Text and element-pointing records:
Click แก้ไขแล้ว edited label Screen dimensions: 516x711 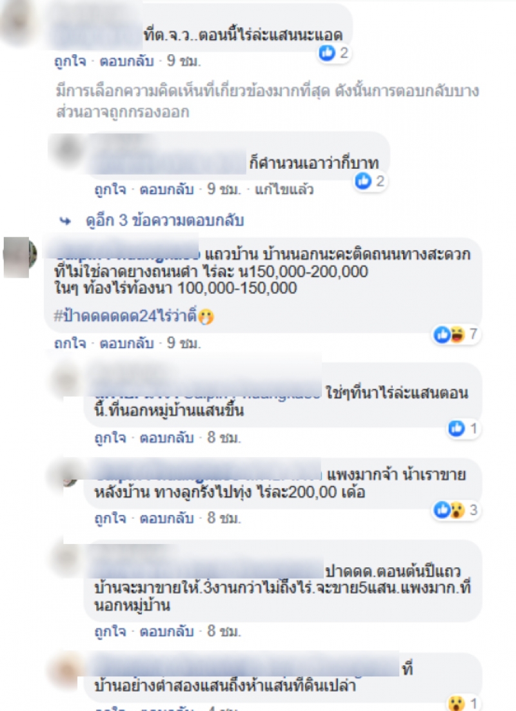tap(284, 189)
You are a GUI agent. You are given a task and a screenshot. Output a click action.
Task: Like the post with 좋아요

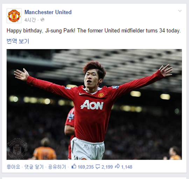[13, 167]
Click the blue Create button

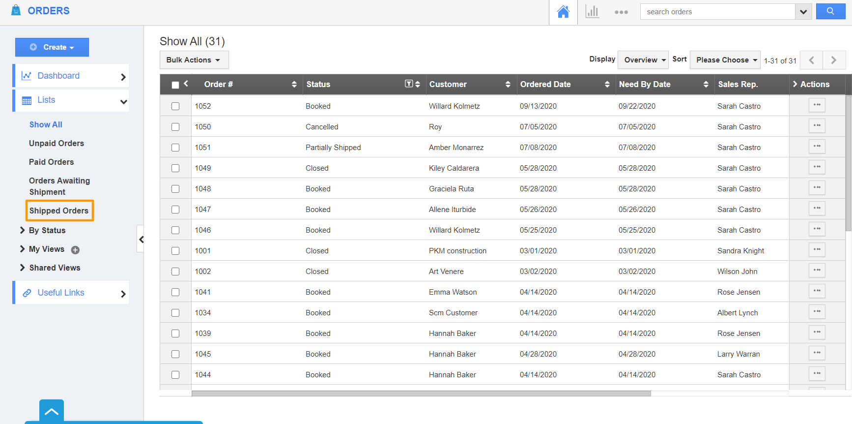click(x=52, y=47)
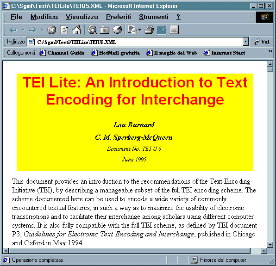276x266 pixels.
Task: Click the vertical scrollbar down arrow
Action: (270, 245)
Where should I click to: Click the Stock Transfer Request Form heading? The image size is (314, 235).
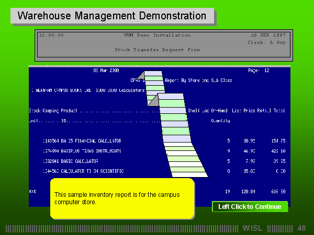point(157,50)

EXERCISE AIM:
Could you copy the data above word for word, from the line containing "You are a GUI" through the last line of the data? Leave out the pictures.

THE SOLUTION:
You are a GUI agent. You are given a task and a screenshot. Output a click action.
Task: Like the post with 좋아요

[13, 167]
Click the blue Create button

click(x=52, y=47)
276x266 pixels.
Task: Click the vertical scrollbar down arrow
Action: (270, 245)
Where should I click to: Click the Stock Transfer Request Form heading? The image size is (314, 235).
point(157,50)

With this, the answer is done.